Ces vaillants Irlandais

La Nati entame vendredi à Dublin sa préparation pour l’Euro 2016. A cette occasion, « Le Matin Dimanche » a dressé l’archétype du footballeur irlandais, farouche représentant des valeurs locales.

24.03.2016

Des litres de sueur arrosant des chants gaéliques, et l’Aviva Stadium de Dublin se mue en brasier. Oxygénées par le souffle sans faille du public, des flammes semblent danser sur les abrupts mollets des joueurs irlandais. James McCarthy, brûlot increvable du milieu de terrain, s’affaisse et se révèle en boucle, multipliant les interventions dans les pieds allemands. Ce 8 octobre 2015, la Green Army n’est pas venu jouer de la harpe. A la 70ème, Shane Long le prouve en ouvrant le score, transformant l’enceinte en cratère volcanique. Et quand les trois coups de sifflet scellent la victoire celte sur le champion du monde, l’éruption abonde : « Je n’étais que devant ma télévision, mais face à ce spectacle, je n’avais qu’une seule envie : être Irlandais » clame Maxime Blanchard.

Ireland copy

Article publié dans « Le Matin » du 24 mars 2016

Résonnant comme un véritable exploit dans l’histoire de l’ « irish soccer », ce récent succès a le mérite de vanter l’une des cultures sportives les plus illustres de la planète. « Le championnat irlandais, c’est déjà quelque chose. Mais quand l’équipe nationale entre en piste, l’attention se cristallise, c’est impressionnant » perçoit le Français depuis Dublin, où il est installé depuis un peu plus d’un an. Il relève même une mobilisation globale : « Par son intense passé migratoire, l’Irlande est devenu un emblème planétaire.

« Damian Duff a récemment déclaré que nos jeunes joueurs sont en manque d’inspiration, orphelins de légendes comme Roy Keane ou Ronnie Whelan. Mais je suis sûr que l’été prochain fera naître de nouveaux héros » Emmet Malone, journaliste

Il faut voir le nombre d’ « irish pubs » installés à New York ou à Boston. » Pour Emmet Malone, ces bars irlandais, point de ralliement des sphères sportives et populaires, arrosent avant tout un état d’esprit : « Notre sport s’est érigé en culte grâce à ses valeurs de base : la fougue et la festivité. Il faut insister sur son paradigme ultra-positif. Il est directement affilié à la chaleur, à la sympathie. » Une joie contrastant avec la réalité des terrains.

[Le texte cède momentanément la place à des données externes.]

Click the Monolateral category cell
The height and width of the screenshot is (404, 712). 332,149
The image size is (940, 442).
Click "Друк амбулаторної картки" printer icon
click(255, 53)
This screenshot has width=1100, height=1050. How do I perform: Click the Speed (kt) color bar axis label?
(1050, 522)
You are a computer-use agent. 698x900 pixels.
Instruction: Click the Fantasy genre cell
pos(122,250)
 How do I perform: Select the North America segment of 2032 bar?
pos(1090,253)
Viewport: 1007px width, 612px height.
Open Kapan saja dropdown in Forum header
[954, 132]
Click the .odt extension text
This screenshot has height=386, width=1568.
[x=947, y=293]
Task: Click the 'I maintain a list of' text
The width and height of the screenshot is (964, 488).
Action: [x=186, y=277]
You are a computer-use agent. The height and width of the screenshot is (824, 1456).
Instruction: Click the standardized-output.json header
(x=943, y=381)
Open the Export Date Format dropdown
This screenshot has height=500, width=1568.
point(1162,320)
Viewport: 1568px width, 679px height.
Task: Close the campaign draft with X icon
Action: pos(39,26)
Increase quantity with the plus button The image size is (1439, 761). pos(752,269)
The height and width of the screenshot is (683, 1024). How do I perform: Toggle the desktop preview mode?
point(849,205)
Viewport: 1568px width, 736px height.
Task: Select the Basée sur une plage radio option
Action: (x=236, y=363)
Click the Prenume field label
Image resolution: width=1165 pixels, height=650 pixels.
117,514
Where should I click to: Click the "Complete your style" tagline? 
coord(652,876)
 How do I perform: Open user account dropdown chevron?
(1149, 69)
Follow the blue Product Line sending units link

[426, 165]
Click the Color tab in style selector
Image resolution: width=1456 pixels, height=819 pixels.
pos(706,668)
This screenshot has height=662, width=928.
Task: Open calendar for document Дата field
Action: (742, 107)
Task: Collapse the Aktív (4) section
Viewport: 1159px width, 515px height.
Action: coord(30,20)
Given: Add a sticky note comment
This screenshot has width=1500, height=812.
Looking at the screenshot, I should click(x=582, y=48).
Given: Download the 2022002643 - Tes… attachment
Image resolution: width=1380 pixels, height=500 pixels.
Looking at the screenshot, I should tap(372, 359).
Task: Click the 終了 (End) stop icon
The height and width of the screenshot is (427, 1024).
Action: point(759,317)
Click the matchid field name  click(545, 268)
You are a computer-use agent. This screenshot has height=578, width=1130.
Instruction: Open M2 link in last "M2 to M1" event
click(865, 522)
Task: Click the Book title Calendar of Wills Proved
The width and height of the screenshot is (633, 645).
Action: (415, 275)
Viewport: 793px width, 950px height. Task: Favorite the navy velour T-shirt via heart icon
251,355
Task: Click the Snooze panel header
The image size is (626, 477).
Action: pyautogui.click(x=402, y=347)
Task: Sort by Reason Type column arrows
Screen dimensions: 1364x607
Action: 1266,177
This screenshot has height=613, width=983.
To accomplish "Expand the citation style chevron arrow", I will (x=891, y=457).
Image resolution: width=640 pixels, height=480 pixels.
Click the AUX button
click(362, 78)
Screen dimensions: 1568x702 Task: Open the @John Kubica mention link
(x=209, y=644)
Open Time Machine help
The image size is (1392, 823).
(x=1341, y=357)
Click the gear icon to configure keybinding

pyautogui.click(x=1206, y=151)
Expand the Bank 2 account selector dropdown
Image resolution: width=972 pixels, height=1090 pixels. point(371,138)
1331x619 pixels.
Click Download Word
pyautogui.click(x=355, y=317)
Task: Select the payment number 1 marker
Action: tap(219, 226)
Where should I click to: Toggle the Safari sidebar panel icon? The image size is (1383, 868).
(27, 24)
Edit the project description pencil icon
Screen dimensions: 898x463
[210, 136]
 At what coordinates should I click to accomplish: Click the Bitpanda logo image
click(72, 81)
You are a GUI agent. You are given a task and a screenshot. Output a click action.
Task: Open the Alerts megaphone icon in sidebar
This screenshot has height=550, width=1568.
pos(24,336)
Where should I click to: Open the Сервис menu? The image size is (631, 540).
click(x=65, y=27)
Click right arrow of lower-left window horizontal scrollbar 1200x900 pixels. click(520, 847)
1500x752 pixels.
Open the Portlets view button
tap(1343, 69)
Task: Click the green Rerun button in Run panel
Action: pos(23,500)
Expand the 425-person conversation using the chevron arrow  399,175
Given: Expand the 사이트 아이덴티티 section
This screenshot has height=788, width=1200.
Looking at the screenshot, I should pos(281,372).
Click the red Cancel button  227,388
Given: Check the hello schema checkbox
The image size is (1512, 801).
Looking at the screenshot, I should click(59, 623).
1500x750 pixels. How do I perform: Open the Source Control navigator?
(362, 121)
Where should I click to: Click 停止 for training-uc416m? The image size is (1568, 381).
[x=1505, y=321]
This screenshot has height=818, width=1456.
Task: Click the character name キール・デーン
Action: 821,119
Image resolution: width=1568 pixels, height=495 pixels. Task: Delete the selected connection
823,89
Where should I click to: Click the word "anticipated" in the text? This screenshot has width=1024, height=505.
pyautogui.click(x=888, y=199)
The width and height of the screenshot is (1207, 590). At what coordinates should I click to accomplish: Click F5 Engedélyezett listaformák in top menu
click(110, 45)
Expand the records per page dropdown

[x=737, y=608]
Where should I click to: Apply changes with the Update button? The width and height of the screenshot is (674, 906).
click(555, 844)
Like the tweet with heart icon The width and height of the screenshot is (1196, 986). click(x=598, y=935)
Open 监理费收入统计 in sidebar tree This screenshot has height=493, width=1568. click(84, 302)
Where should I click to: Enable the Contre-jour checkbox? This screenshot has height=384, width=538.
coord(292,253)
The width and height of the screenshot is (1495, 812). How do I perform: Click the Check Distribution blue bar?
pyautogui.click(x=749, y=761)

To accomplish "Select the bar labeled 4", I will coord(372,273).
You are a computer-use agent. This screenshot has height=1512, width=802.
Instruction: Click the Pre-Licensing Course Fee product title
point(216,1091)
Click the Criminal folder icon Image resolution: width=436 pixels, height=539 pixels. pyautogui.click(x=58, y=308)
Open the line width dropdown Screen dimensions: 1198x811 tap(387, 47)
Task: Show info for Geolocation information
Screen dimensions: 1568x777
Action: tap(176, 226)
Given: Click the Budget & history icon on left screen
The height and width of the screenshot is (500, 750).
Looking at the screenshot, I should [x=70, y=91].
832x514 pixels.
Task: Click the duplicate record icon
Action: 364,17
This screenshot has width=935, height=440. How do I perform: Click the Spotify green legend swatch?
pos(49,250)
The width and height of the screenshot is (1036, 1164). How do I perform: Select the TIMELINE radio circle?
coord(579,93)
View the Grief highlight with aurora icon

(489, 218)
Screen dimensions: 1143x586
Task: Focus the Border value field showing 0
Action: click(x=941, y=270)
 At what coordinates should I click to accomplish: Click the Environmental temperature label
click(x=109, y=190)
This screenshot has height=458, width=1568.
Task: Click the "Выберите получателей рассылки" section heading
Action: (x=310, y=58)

Les difficultés du championnat national, contraint à emprunter pour se financer et à voir partir ses meilleurs éléments en Angleterre, inquiètent. « Damian Duff a récemment déclaré que nos jeunes joueurs sont en manque d’inspiration, orphelins de légendes comme Roy Keane ou Ronnie Whelan. Mais je suis sûr que l’été prochain fera naître de nouveaux héros » rêve le journaliste. Quelques semaines après le sacre sur l’Allemagne, les hommes de Martin O’Neill battent la Bosnie-Herzégovine et valident leur ticket pour l’Euro 2016. L’Irish Examiner titre alors : « La Green Army prête à envahir la France. » L’occasion de parodier la célèbre chanson des Dubliners « Rocky Road to Dublin » en « Rocky Road to Paris », tant l’épopée s’annonce vibrante.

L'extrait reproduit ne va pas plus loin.